Martin Juarez, vice president of operations at Infoblox, can be counted among the numbers of people in Silicon Valley who made the transition from engineering to business, and he gives much of the credit to the MBA program at Santa Clara University School of Business.
Juarez earned a degree in electrical engineering and computer science and began a long career at Hewlett Packard. He started as an engineer, working on products, and enjoyed the technical challenges, but soon found himself fascinated by business challenges as well.
“I began to take interest in the business end,” he says. “I found I was pretty good at leading teams and working with suppliers and customers, and I eventually moved into management, working in HP’s Network Server Division.
“But as my responsibilities grew, I began to realize that some of my business skills were lacking, and concluded that if I wished to advance further, I should go back to school for a master’s degree in business.”
Juarez took a hard look at graduate business programs, seeking one that would provide a first-rate education while meshing with his work and family life. Santa Clara, with its Executive MBA program that caters to mid-career professionals with classes on Fridays and Saturdays turned out to be the right fit, and HP sponsored him for the program.

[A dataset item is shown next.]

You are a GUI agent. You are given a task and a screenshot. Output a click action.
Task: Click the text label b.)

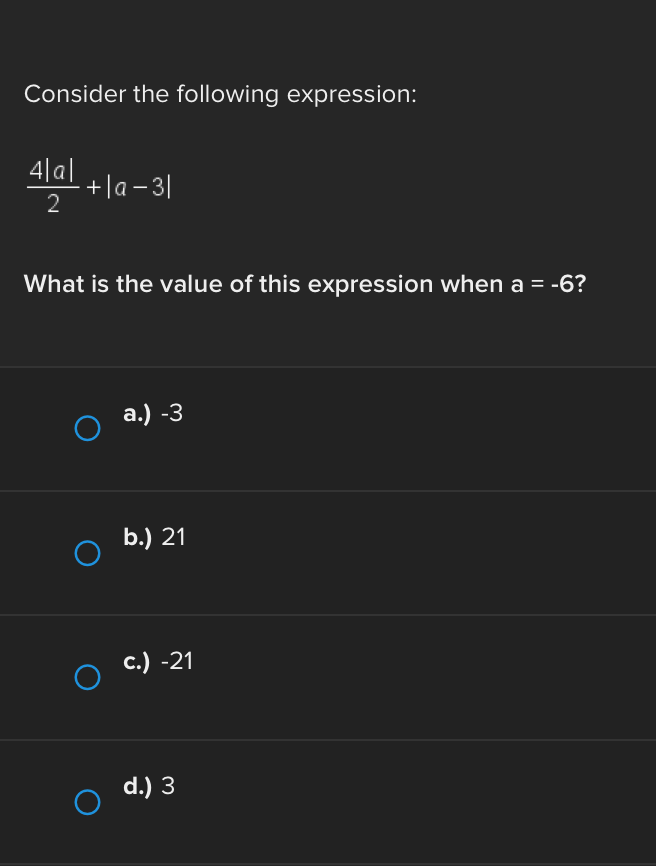[x=136, y=537]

“I really liked that it was a cohort program,” he says. “All my classmates had careers and were looking to enhance their toolbox with business-related skills. The curriculum had a great deal of relevance to the issues faced by Silicon Valley companies, and the faculty was reflective of the leaders of Silicon Valley.
“And something else I really appreciated was the Jesuit value system with an emphasis on ethics and giving back. I had enough work and life experience to know that it’s not all about advancing in your career and making money. The program fit with who I was.”

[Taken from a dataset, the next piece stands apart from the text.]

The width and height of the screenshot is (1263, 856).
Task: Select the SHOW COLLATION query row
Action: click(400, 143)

At Santa Clara, Juarez acquired detailed and technical business skills in areas such as finance, negotiations, accounting, statistical modeling, and managing a supply chain.
But in addition to the technical business education, he says the Leavey MBA program taught a way of looking at issues and solving problems that has a near-universal application.
“Santa Clara offers a very pragmatic program that gives a set of skills and a perspective for solving problems collaboratively. You don’t graduate from there with a Lone Ranger mentality.
“The program teaches you to see things from multiple dimensions. Sometimes what seems like a technical problem can have its roots in an organizational problem, which in turn is linked to a human relations issue. We were taught to look at problems holistically and try to get to the root cause, and that it takes the whole team to solve the problem. You can’t leave anyone out.”
Not long after Juarez earned his MBA, HP underwent a major restructuring and offered employees financial incentives to leave. He’d been there long enough to qualify and decided to move on and look for another position. That’s where the network of people he’d gotten to know at Santa Clara became invaluable.
“We’d get together for lunch and talk,” Juarez says. “People would put in a good word for you, give advice on how to interview at a certain company, help you understand what a company’s culture is really like.
“There was a tremendous amount of information exchange about jobs opening up, and you could get the real story about a company by talking to people who either worked there or had a spouse who did. I also found that more than half the interviews I got came from referrals.”
In 2012 Juarez was hired in the operations division of Infoblox, a rapidly growing company that provides software and hardware to help businesses manage their networks. He began as a supply-chain director (a subject Santa Clara is known for teaching well), and when his boss left a year and a half later, Juarez was named vice president of operations for the company.
The job requires him to work with a wide range of people to make sure the supplies the company orders will work from an engineering, financial and operational standpoint, which necessitates truly understanding the relevant issues in each area.
His Santa Clara education, he says, has been “invaluable” in that regard. “Companies move so fast these days that you and your team have to be able to step back and analyze problems in multiple dimensions if you’re going to keep your customers and investors happy.”